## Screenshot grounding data
- - - - - - -

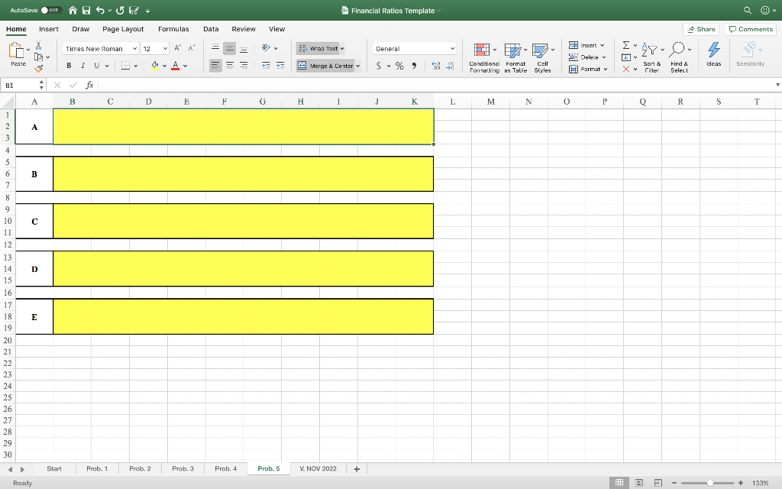Open the Comments panel
782x489 pixels.
750,28
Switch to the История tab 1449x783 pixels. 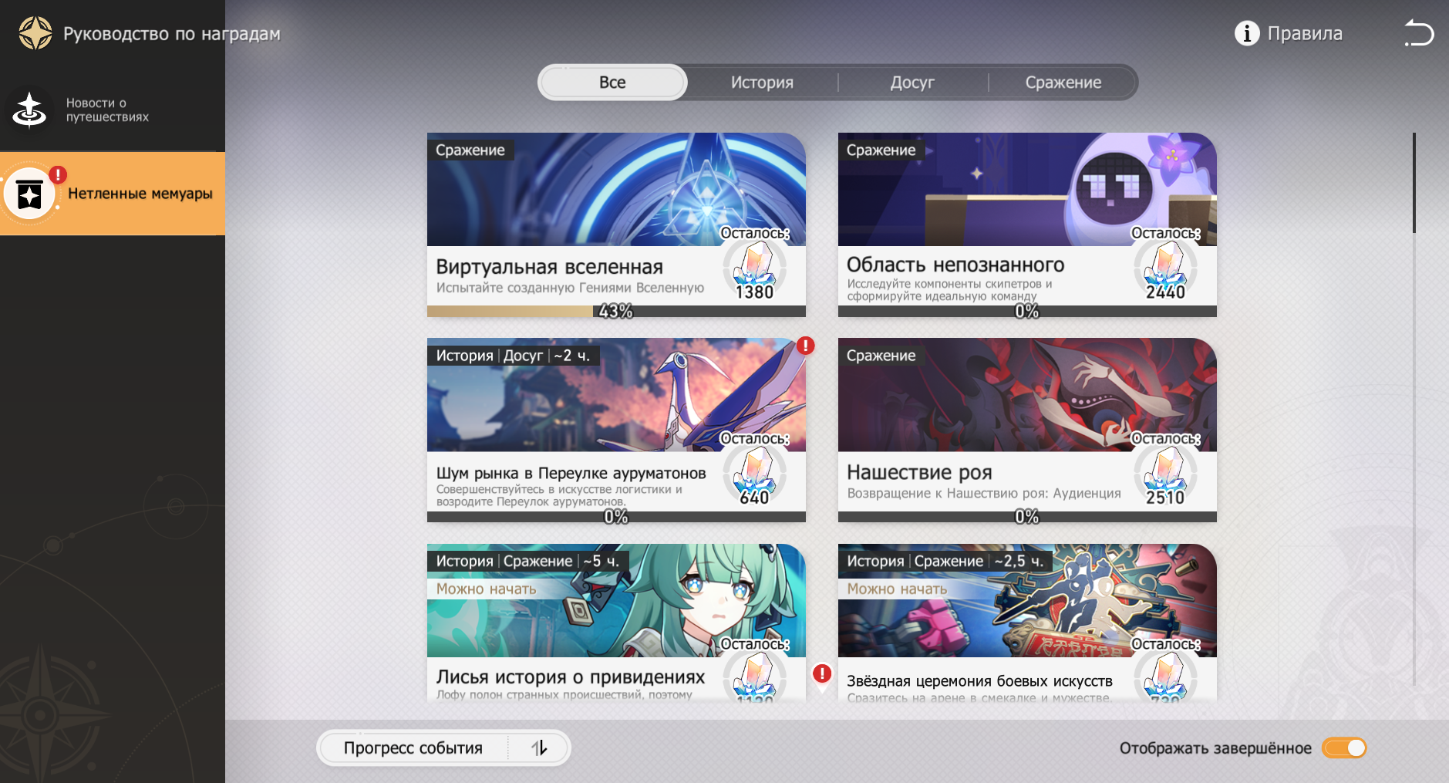pos(762,83)
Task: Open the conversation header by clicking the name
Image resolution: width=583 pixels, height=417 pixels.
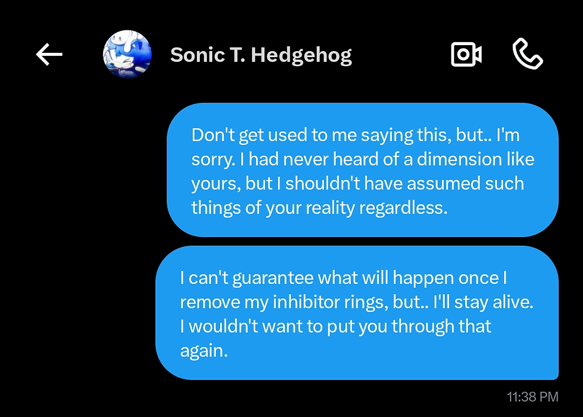Action: point(261,55)
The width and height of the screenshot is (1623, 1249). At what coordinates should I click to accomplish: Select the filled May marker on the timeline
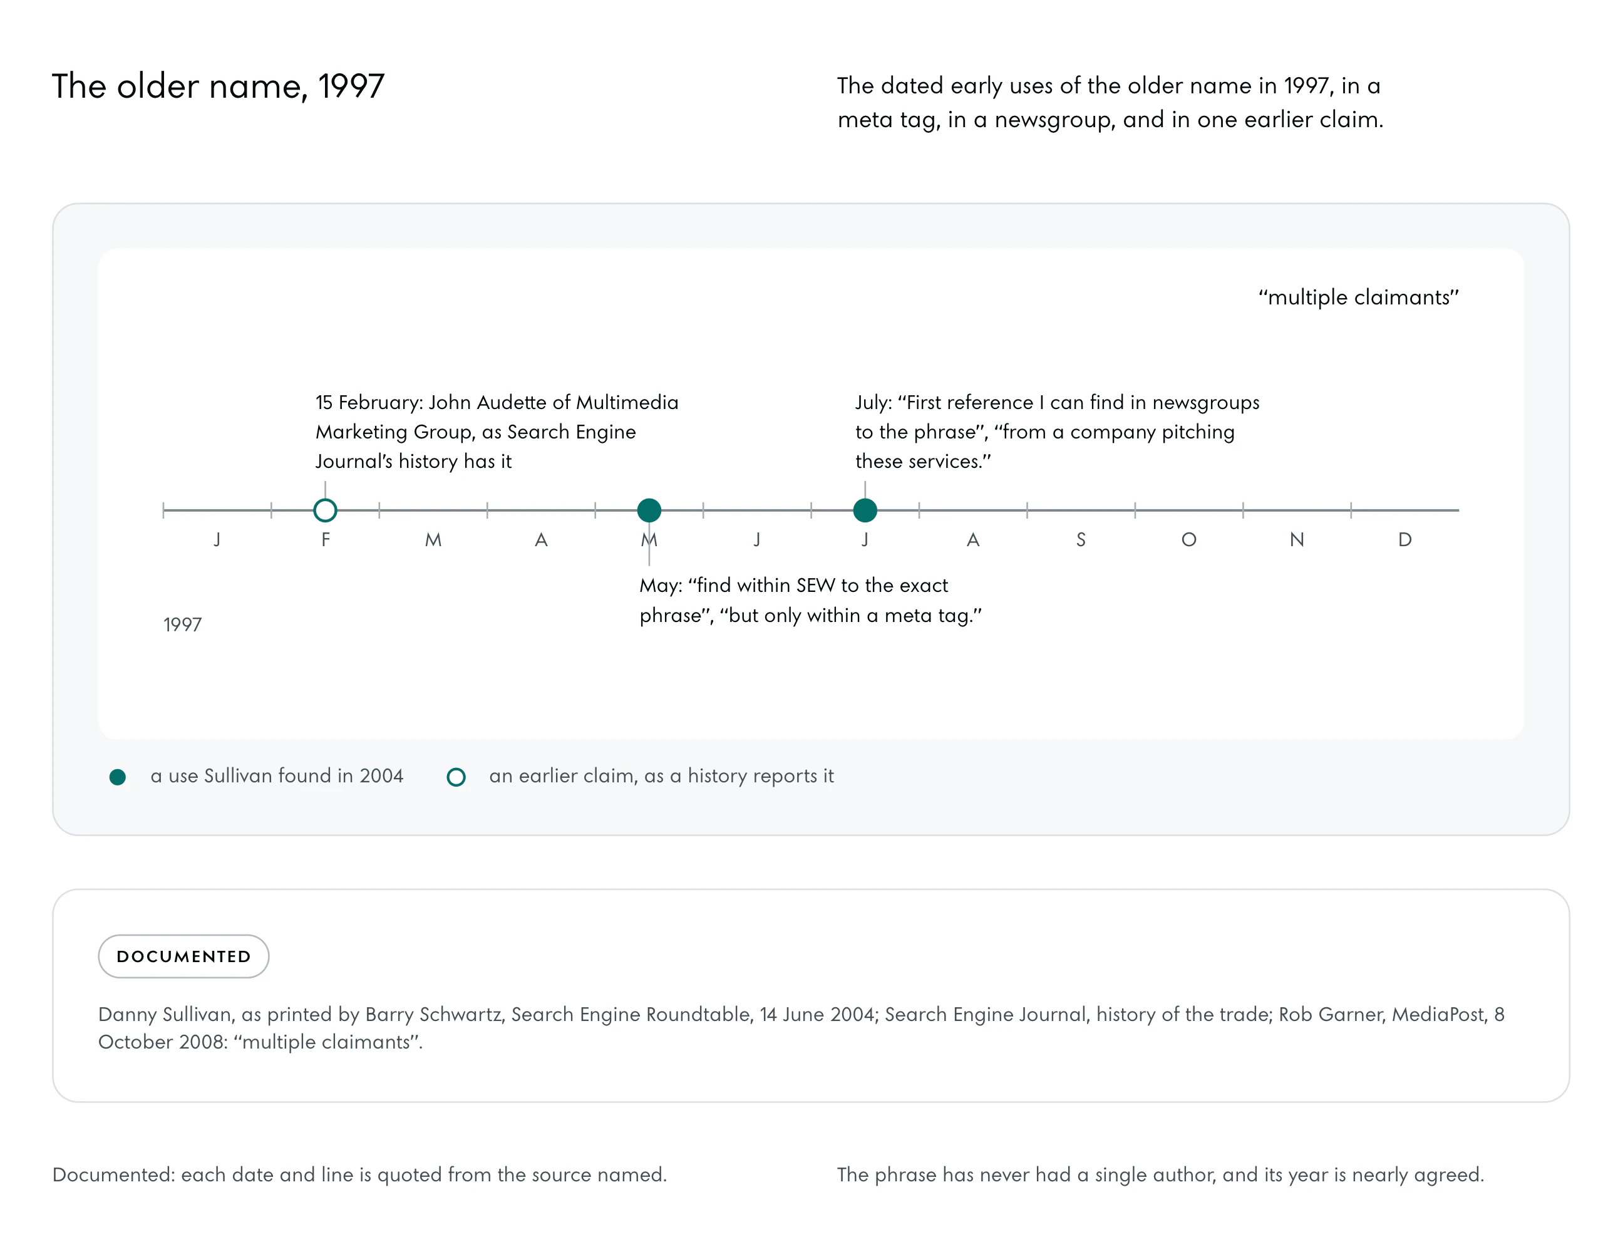tap(649, 510)
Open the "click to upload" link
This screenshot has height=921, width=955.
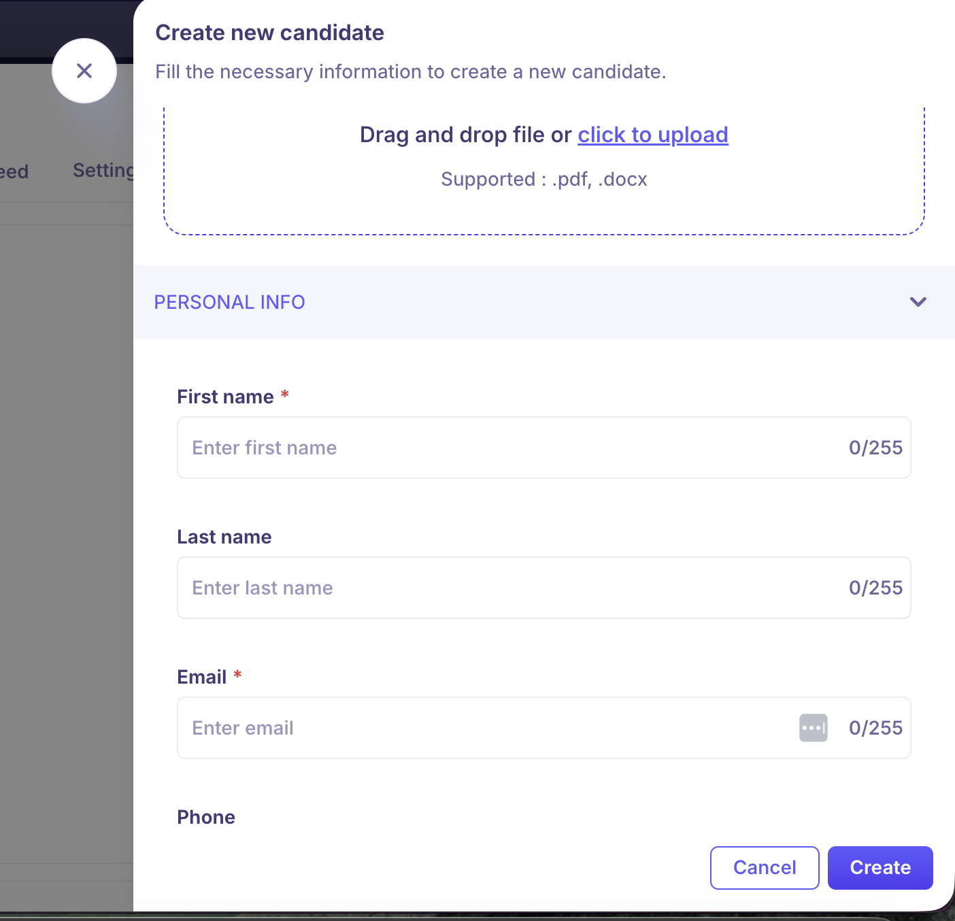coord(652,135)
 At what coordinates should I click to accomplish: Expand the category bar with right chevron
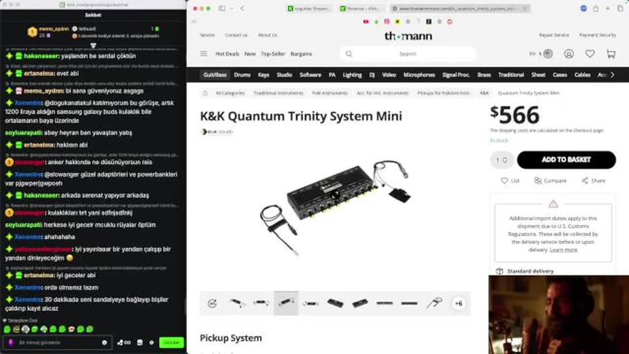[x=612, y=75]
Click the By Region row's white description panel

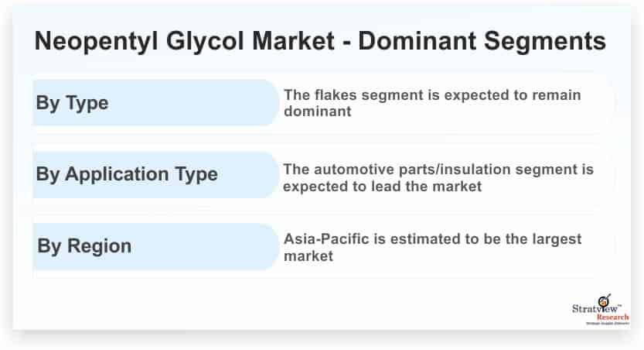(x=447, y=247)
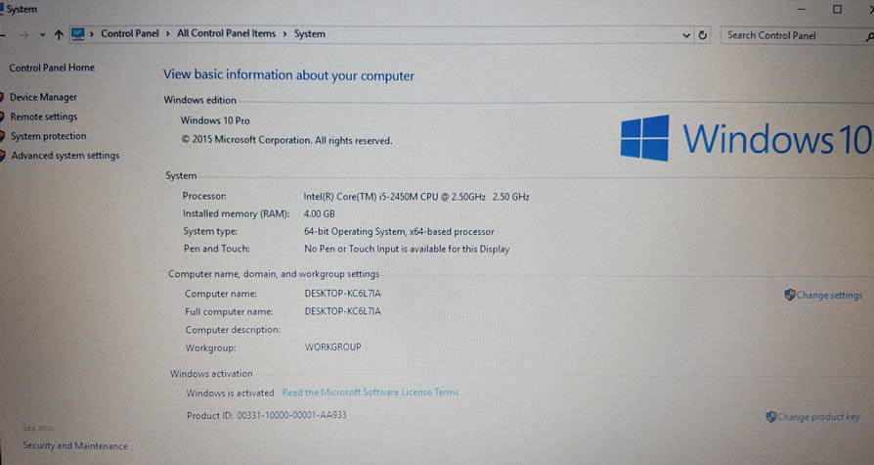Expand chevron after All Control Panel Items
Viewport: 874px width, 465px height.
pos(285,34)
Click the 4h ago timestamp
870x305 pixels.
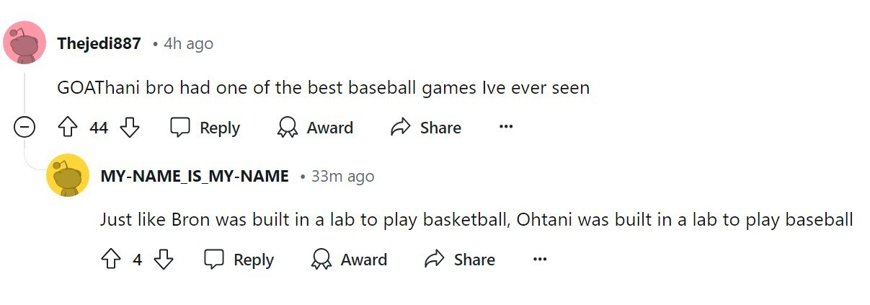coord(189,43)
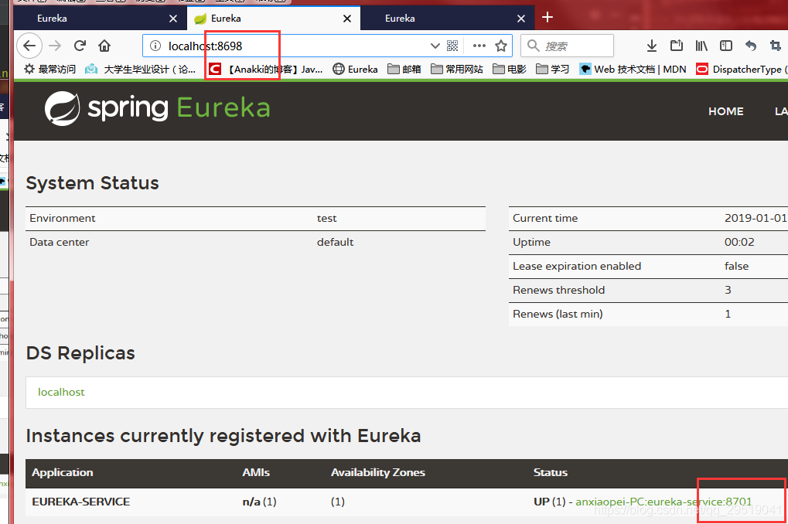Open the browser home page icon
788x524 pixels.
[x=104, y=46]
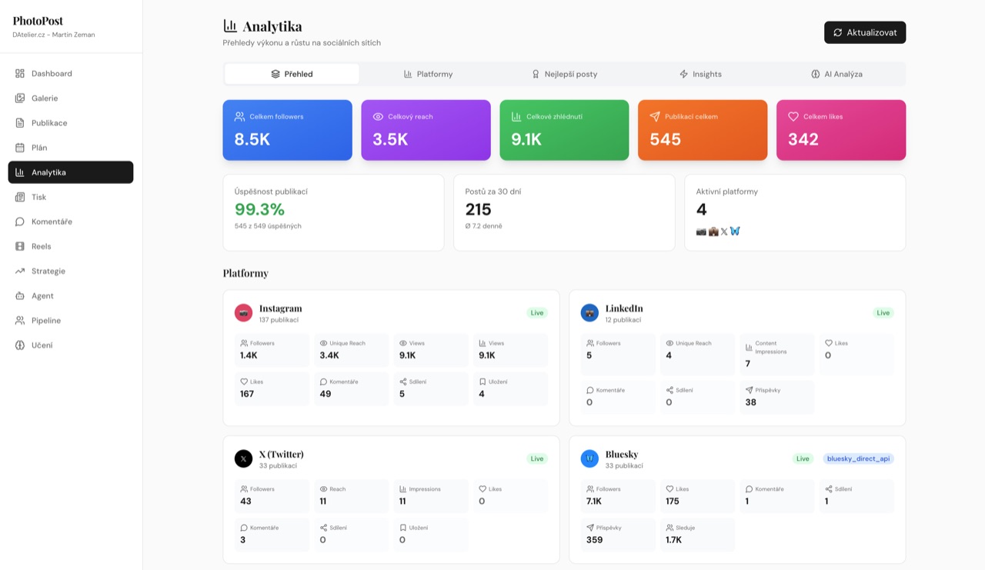Click the Aktualizovat refresh button
Image resolution: width=985 pixels, height=570 pixels.
[865, 32]
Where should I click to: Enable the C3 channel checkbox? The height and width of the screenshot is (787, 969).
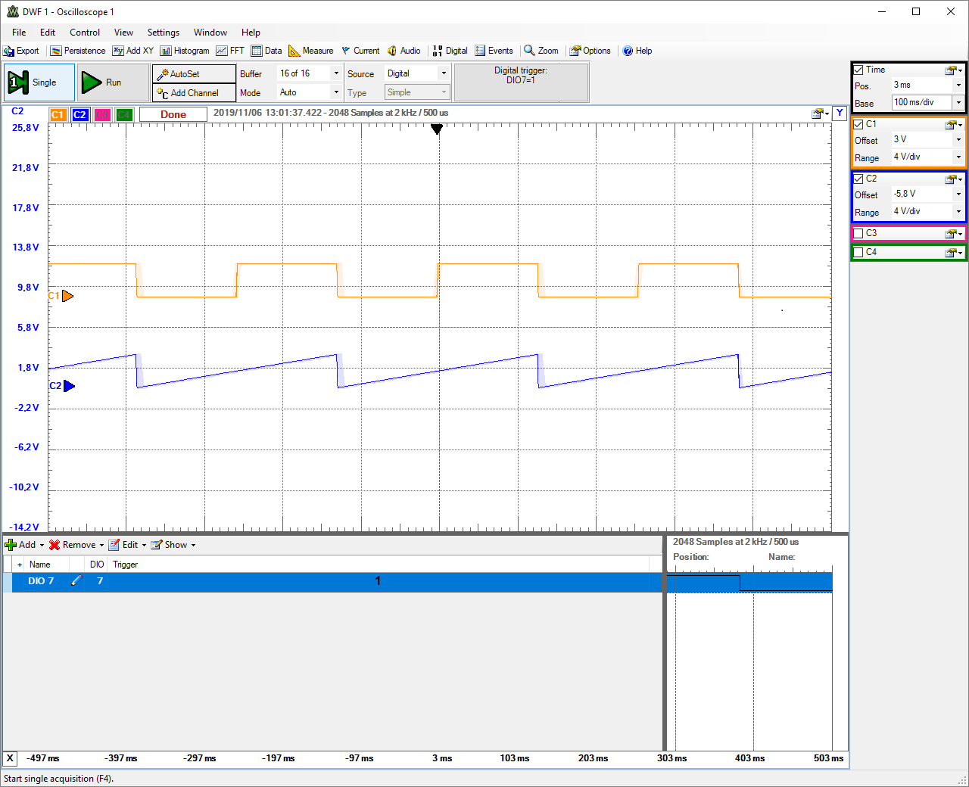tap(858, 233)
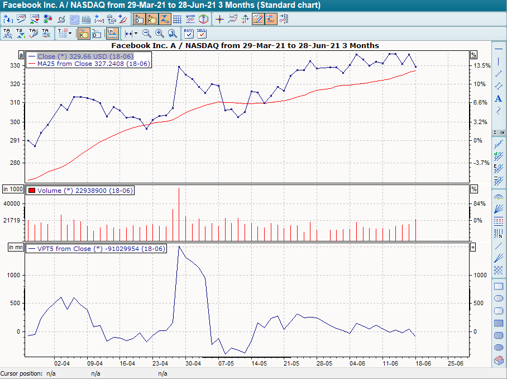Screen dimensions: 507x379
Task: Click the zoom in magnifier icon
Action: pyautogui.click(x=160, y=34)
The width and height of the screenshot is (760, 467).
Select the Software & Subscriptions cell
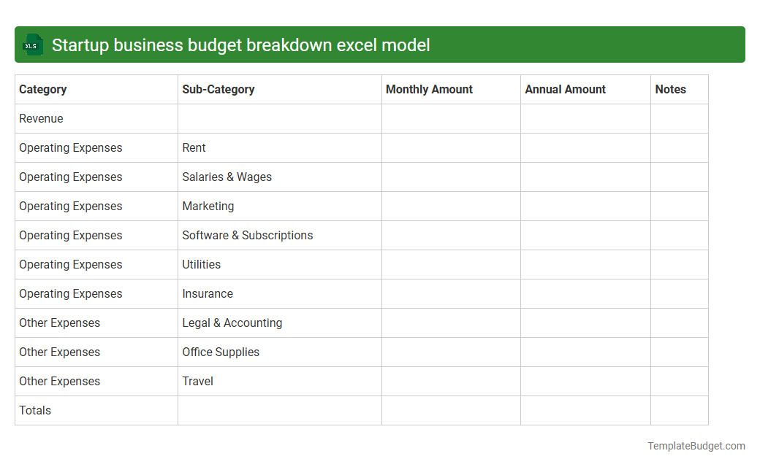(248, 235)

- - - - - - -

## Aim of the task
The answer consists solely of the lines from the one holding "This screenshot has height=921, width=955." through the last line of the entries above, set down verbatim, without any pictures.

## Result of the exercise
This screenshot has height=921, width=955.
coord(652,135)
 At what coordinates should I click to accomplish: Expand the category bar with right chevron
[x=612, y=75]
Click the By Region row's white description panel

(x=447, y=247)
Expand chevron after All Control Panel Items
Viewport: 874px width, 465px height.
pos(285,34)
Click the 4h ago timestamp
870x305 pixels.
coord(189,43)
Open the browser home page icon
788x524 pixels.
[x=104, y=46]
Click the Aktualizovat refresh button
Image resolution: width=985 pixels, height=570 pixels.
[865, 32]
Where should I click to: Enable the C3 channel checkbox? The height and width of the screenshot is (787, 969).
tap(858, 233)
Screen dimensions: 507x379
Task: Click the zoom in magnifier icon
Action: pyautogui.click(x=160, y=34)
The width and height of the screenshot is (760, 467).
Select the Software & Subscriptions cell
(248, 235)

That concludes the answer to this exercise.